When you Choose Shabbat, you choose to learn that every Shabbat is different and special. This week I learned that Parashat Vayiggash (Genesis 44:18 through 47:27), the 11th weekly Torah portion in the annual cycle of Torah readings. According to Wikipedia, Vayiggash contains 5,680 Hebrew letters, 1,480 words, 106 verses and 178 lines of the Torah Scroll. Vayiggash (וַיִּגַּשׁ), translated as “and he drew near“, tells the story of Judah’s pleads on behalf of his brother Benjamin, Joseph revealing himself to his brothers, Jacob coming down to Egypt and Joseph’s administration of Egypt saving lives and transforming all the Egyptians into bondmen.
Rabbi Michael D Klein of Temple Torat Emet offers his insights on this week’s Torah reading, Vayiggash:
This weeks Sedra, Vayiggash, is all about approaching and coming forward. We are approaching another new year. Judah approaches Joseph to plead for Benjamin, and for the plight of his father and brothers. Joseph approaches and reveals his true identity to his brothers. Jacob leaves Canaan to approach his son Joseph for the first time in many years. This narrative raises several questions; Why is Judah chosen to approach Joseph, not Reuven? Why does Judah’s plea cause such an emotional reaction within Joseph? What message is Joseph sharing with his father by sending wagons?
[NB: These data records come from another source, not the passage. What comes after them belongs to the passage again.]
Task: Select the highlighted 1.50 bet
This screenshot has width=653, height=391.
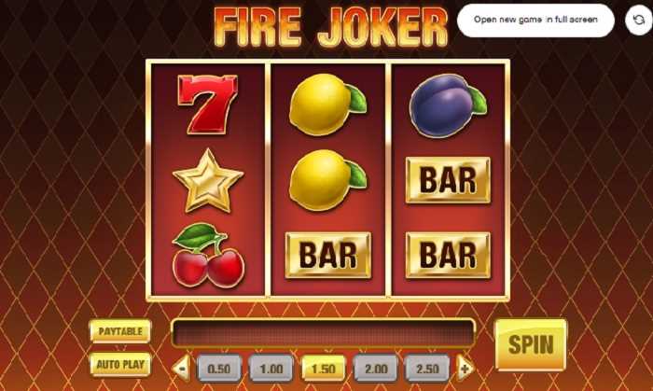Action: point(323,369)
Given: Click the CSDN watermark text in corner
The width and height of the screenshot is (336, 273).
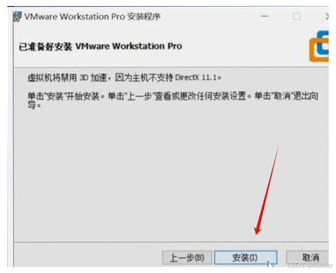Looking at the screenshot, I should (310, 265).
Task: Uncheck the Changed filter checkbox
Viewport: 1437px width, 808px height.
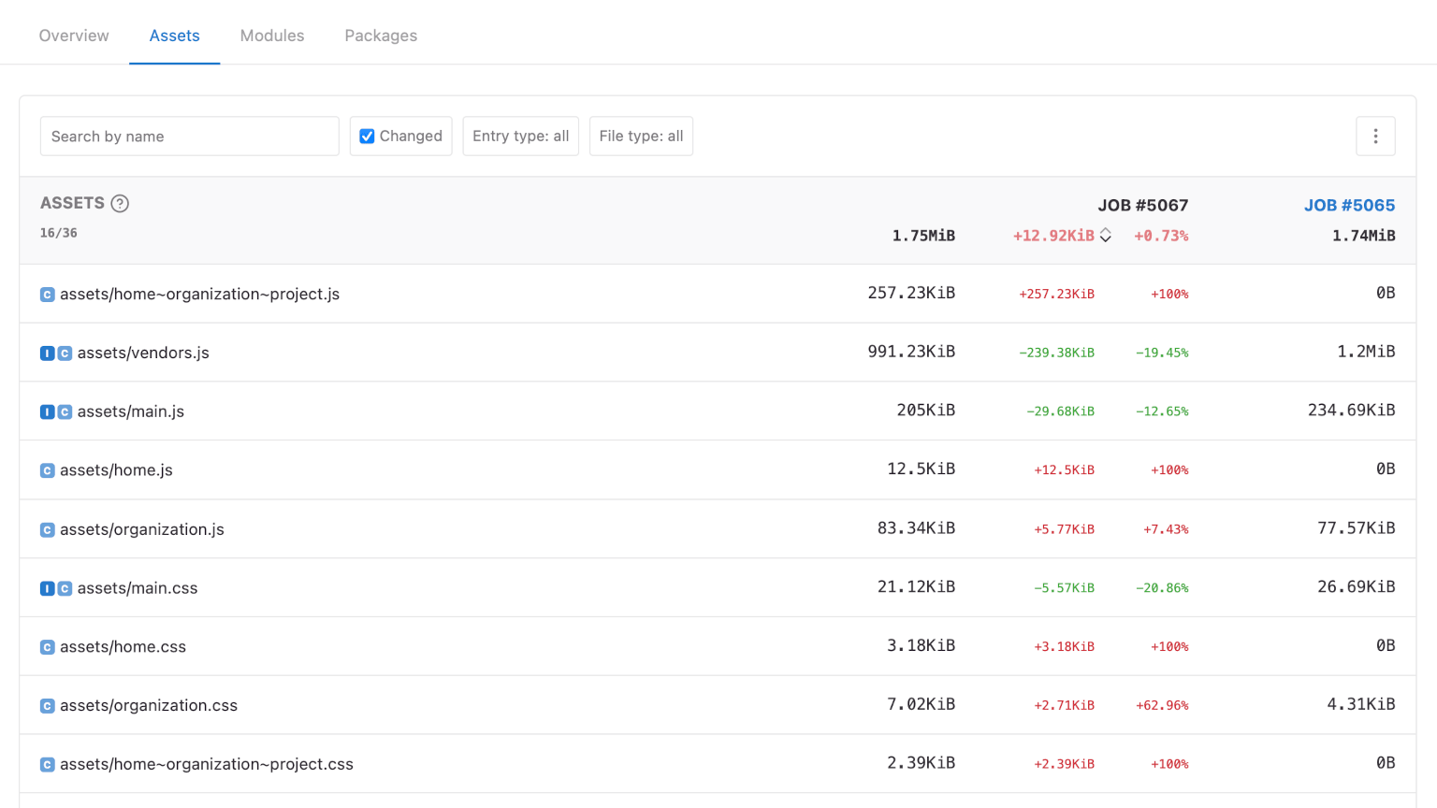Action: click(367, 137)
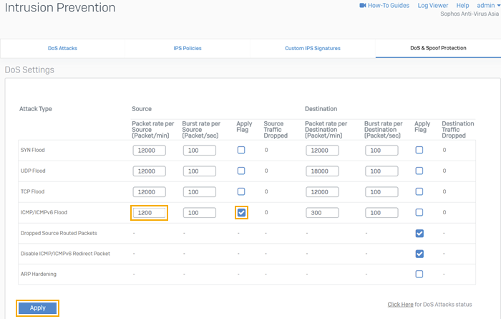Viewport: 501px width, 319px height.
Task: Enable the ARP Hardening checkbox
Action: [x=419, y=274]
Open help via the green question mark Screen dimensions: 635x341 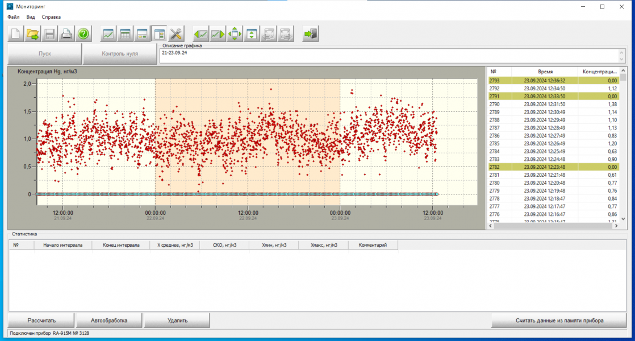coord(83,34)
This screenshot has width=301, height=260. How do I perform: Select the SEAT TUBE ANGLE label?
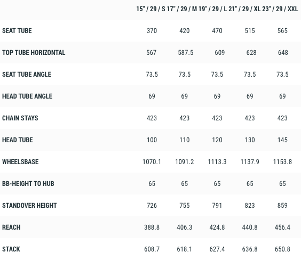click(27, 75)

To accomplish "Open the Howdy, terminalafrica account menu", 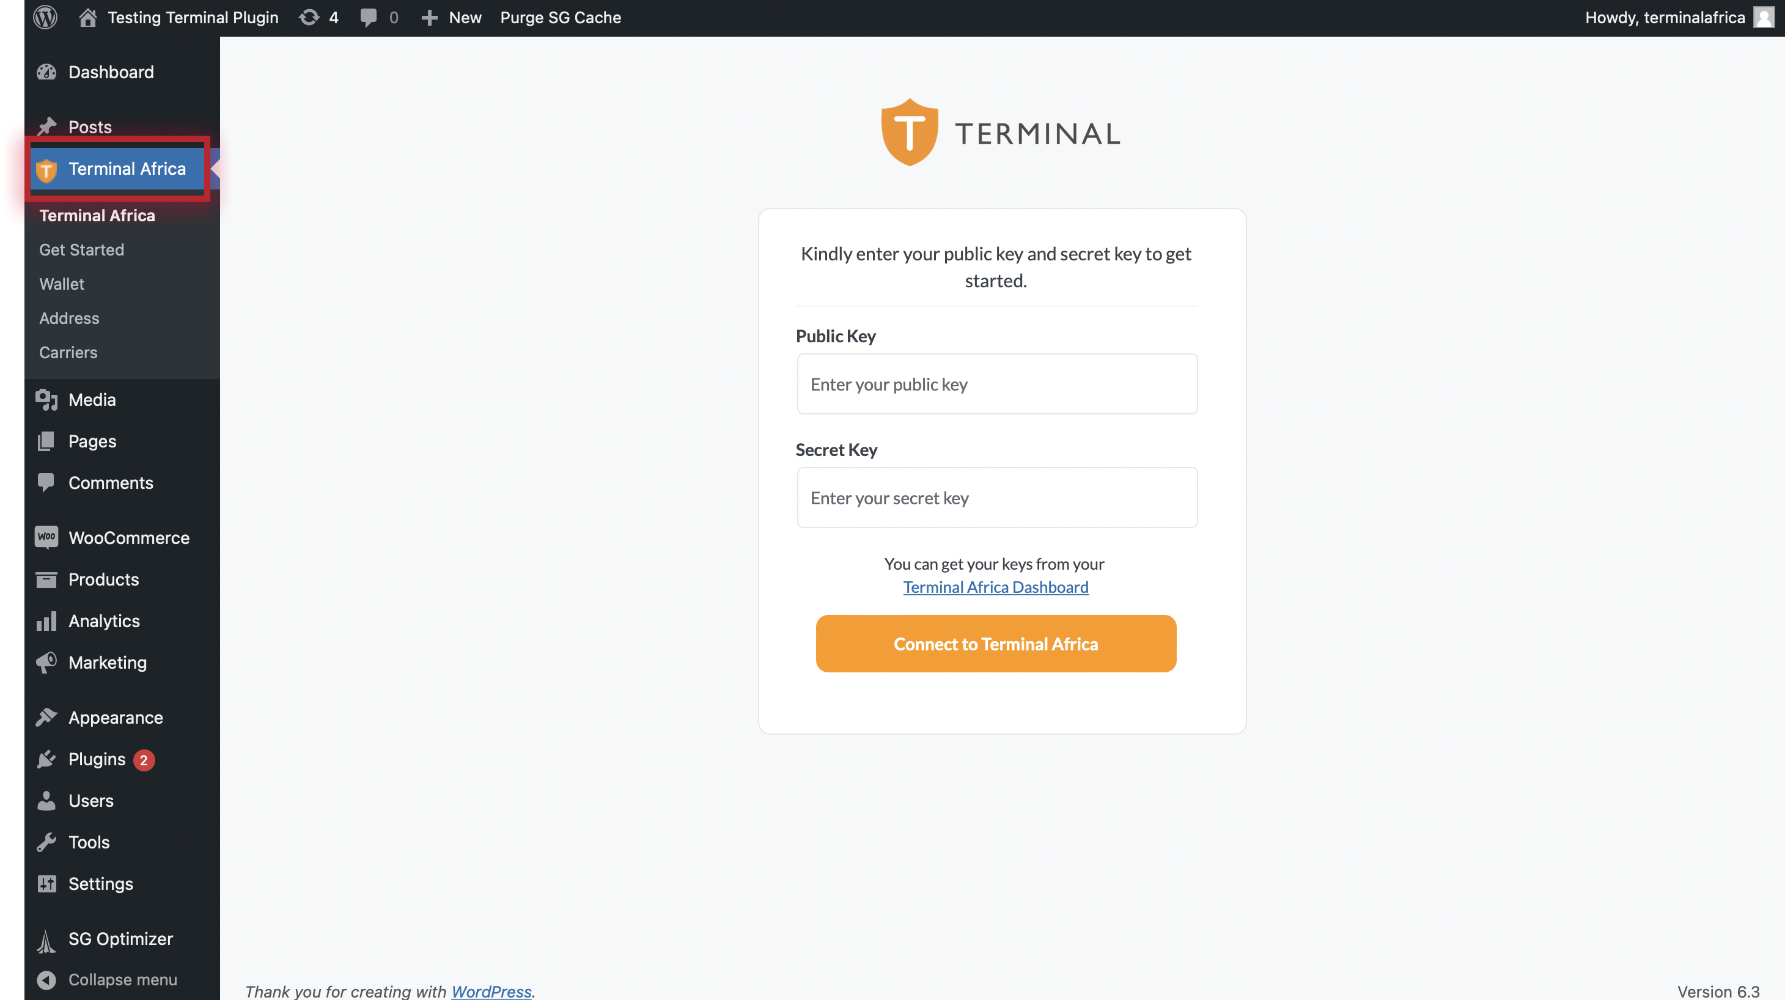I will tap(1664, 17).
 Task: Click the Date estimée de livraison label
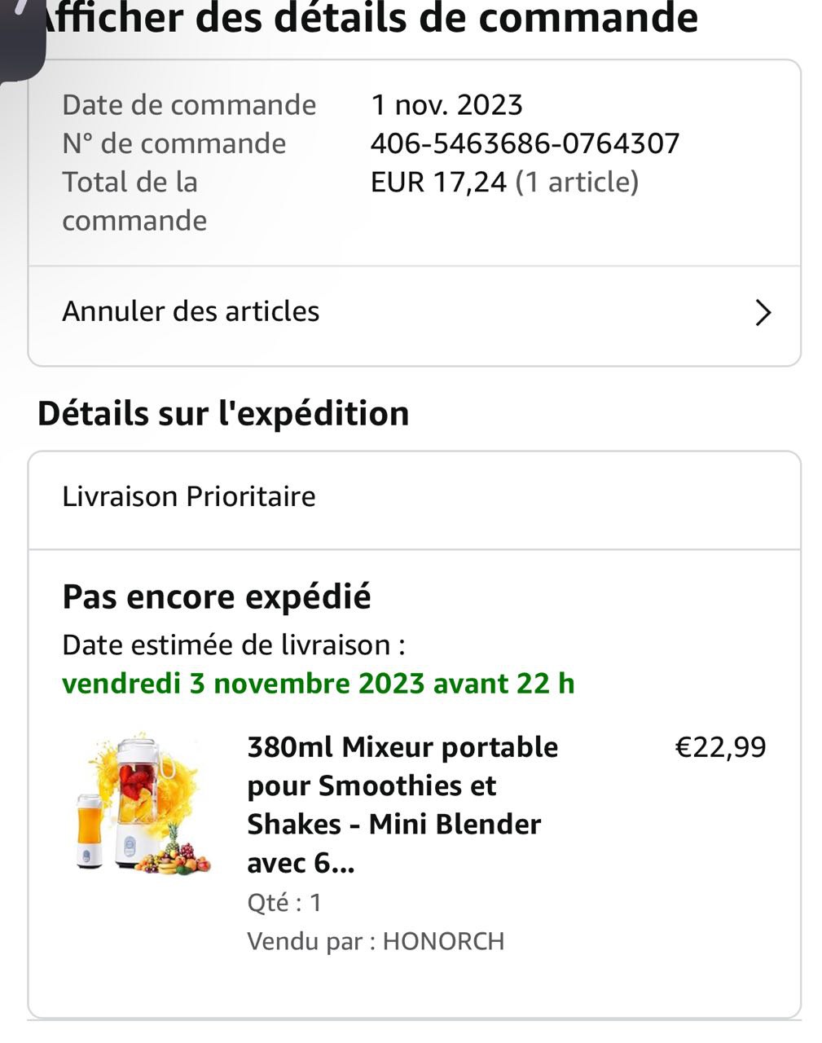234,645
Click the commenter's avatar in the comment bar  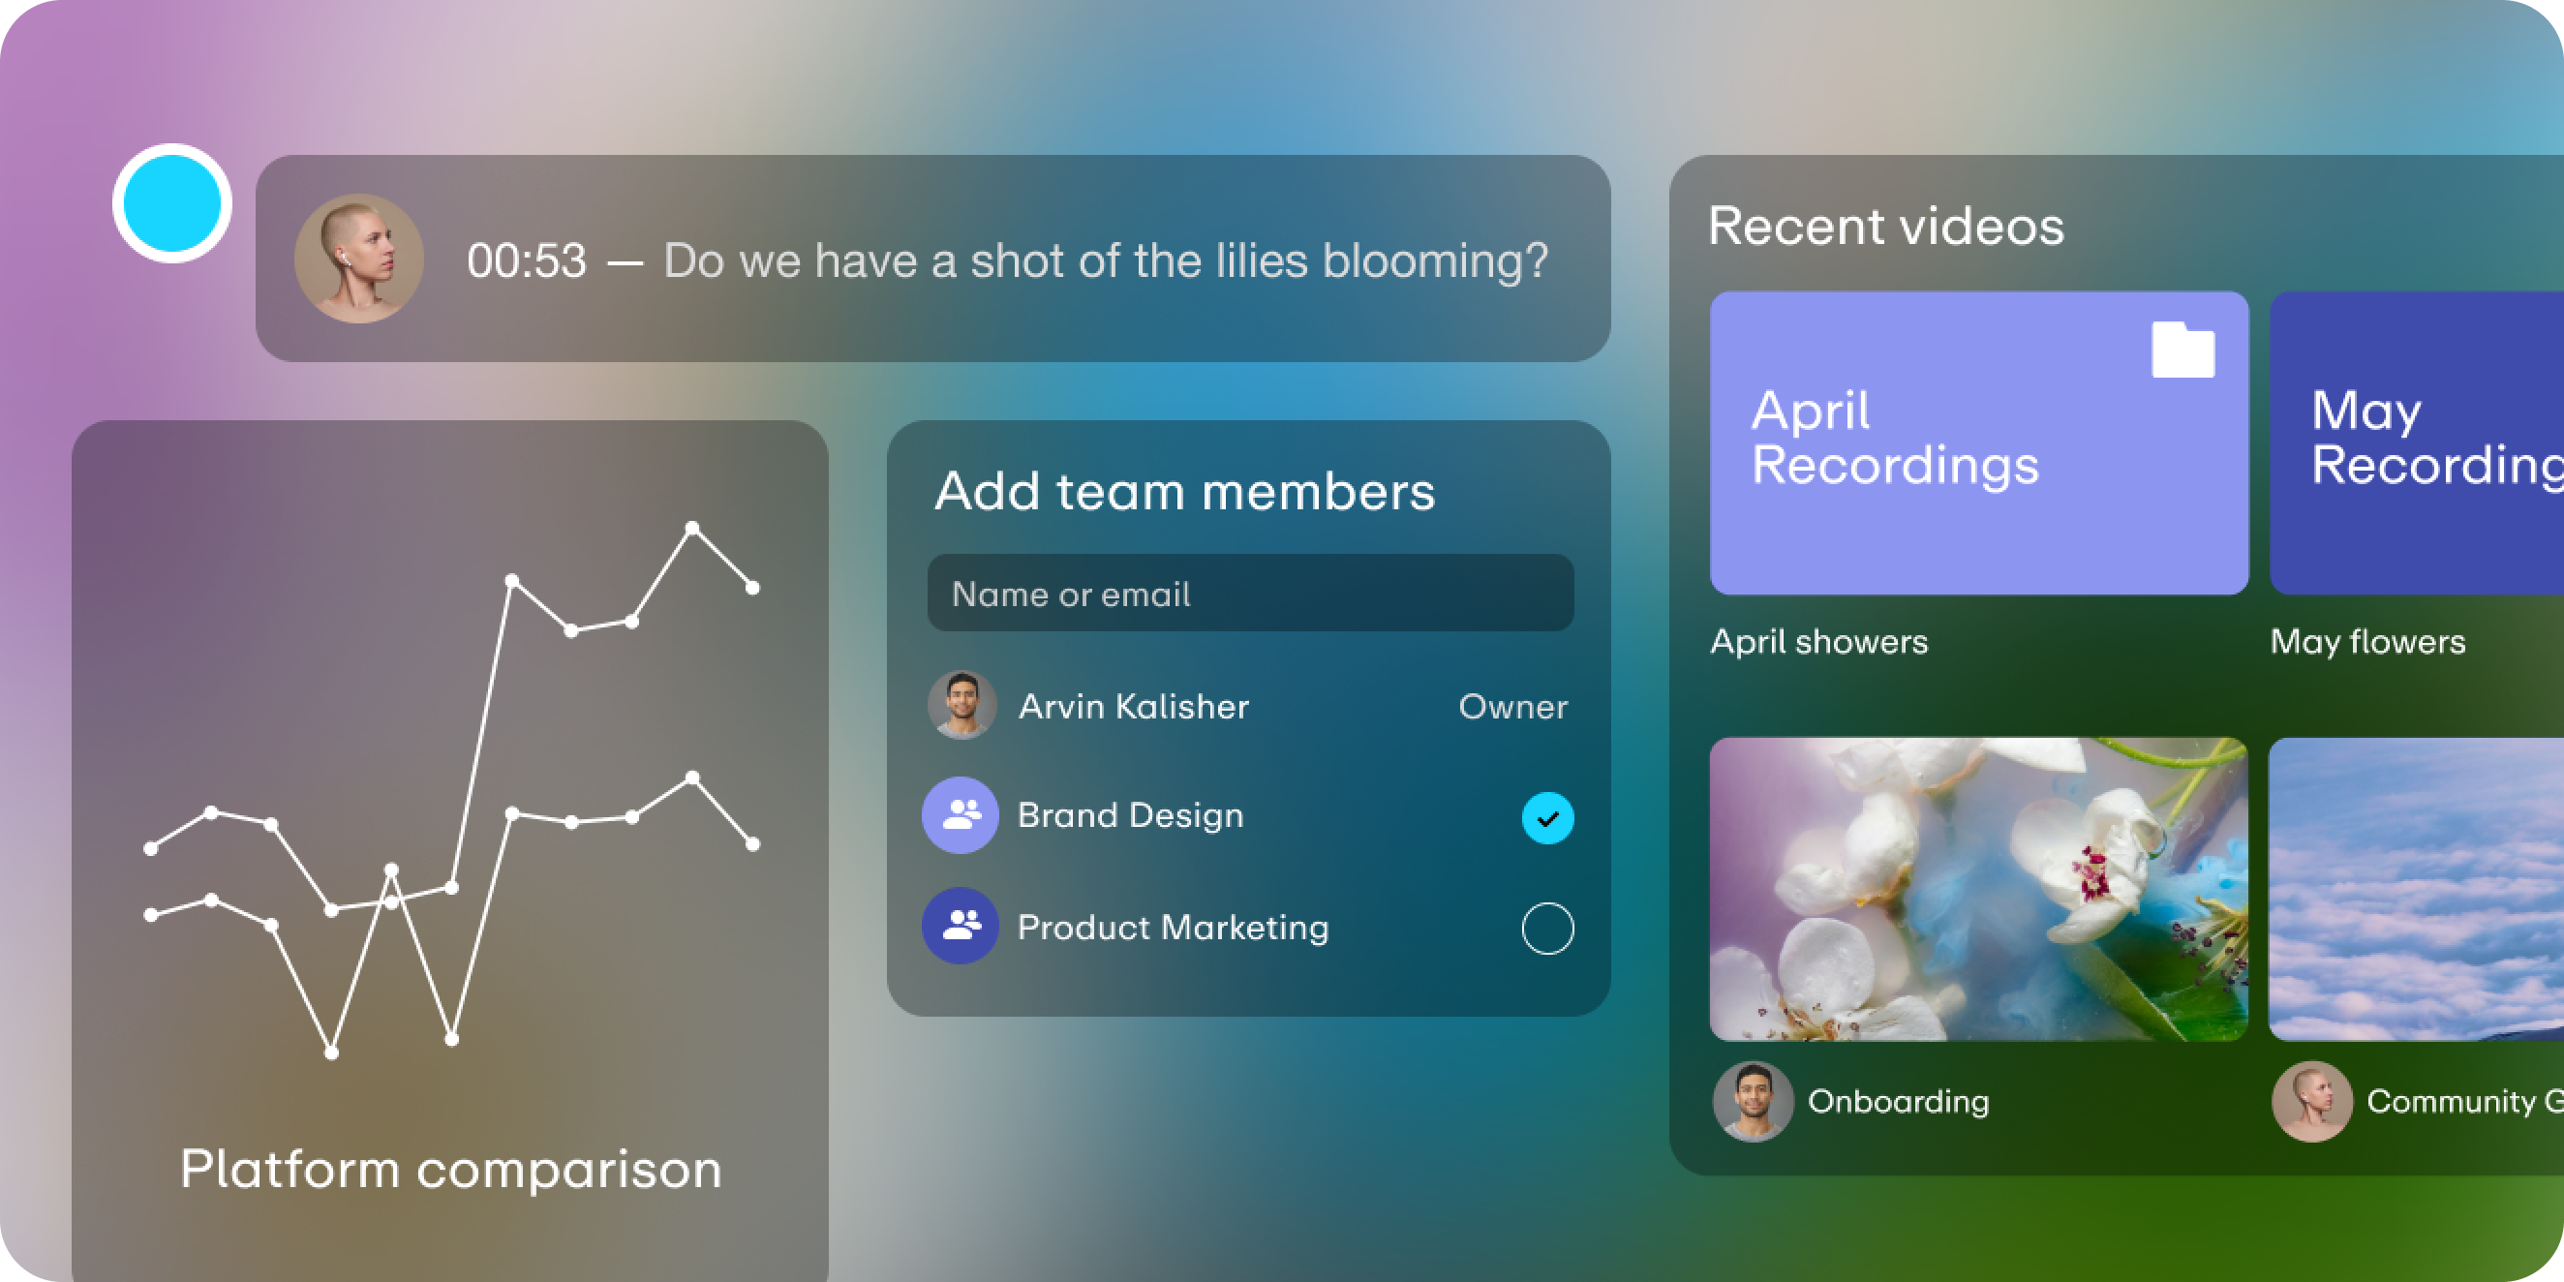(x=358, y=259)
Why does Joseph choose Goshen and not Egypt for his brethren and father to live? Why does Jacob bless Pharaoh? What blessing does he bestow?
This Torah portion certainly is one of the most dramatic and moving stories in the entire Torah. Joseph revealing his identity and forgiving his brothers and his reunion with his father are some of the most emotional moments we encounter anywhere in our ancient history. Of course, Jacob realizes that Klal Yisroel going down to Egypt for survival during the years of famine is not without serious concerns. He prays to G-d to protect Klal Yisroel from physical and spiritual harm and becoming dependent on a nation which is so steeped in idol worship.
These are the same concerns that all observant people have when they go into a foreign environment and Jacob has good reason to be worried. Has Joseph become an Egyptian in more than appearance? Will his two grandsons grow up knowing and appreciating their Jewish identity? What will become of Klal Yisroel after his passing and after the generation of Joseph and his brethren are no longer alive ? These are legitimate questions not only for Jacob, but for all Jewish grandparents living outside of Israel. Let’s work together for our children and grandchildren’s sake to make sure that these questions are answered in the affirmative by keeping them always in touch with Hashem, the Torah, and pride in their heritage and traditions. May we always approach the Holy Ark with Ahavat Yisroel – Love for the People Israel and our sacred traditions to be passed L’dor Vador, from generation to generation!
Rabbi Michael D. Klein attended Yeshiva College of South Florida and served as Torah Reader, Hebrew teacher, Chazzan and spiritual leader of various synagogues throughout South Florida. In January 2015 he became Ritual Director, Bnai/Bnot Mitzvah instructor and 7th grade Hebrew instructor for Temple Torat Emet of Boynton Beach. In October 2019 he was accepted into an accelerated track and received his shicha from Yeshiva Adath Wolkowisk and has been the Rabbinic leadership of Temple Torat Emet since August 2020. In September of 2022 he was appointed Rabbinic and Spiritual Advisor of the Florida Region of FJMC.
Choose Shabbat; choose to celebrate, to light candles, sing songs and learn a little Torah.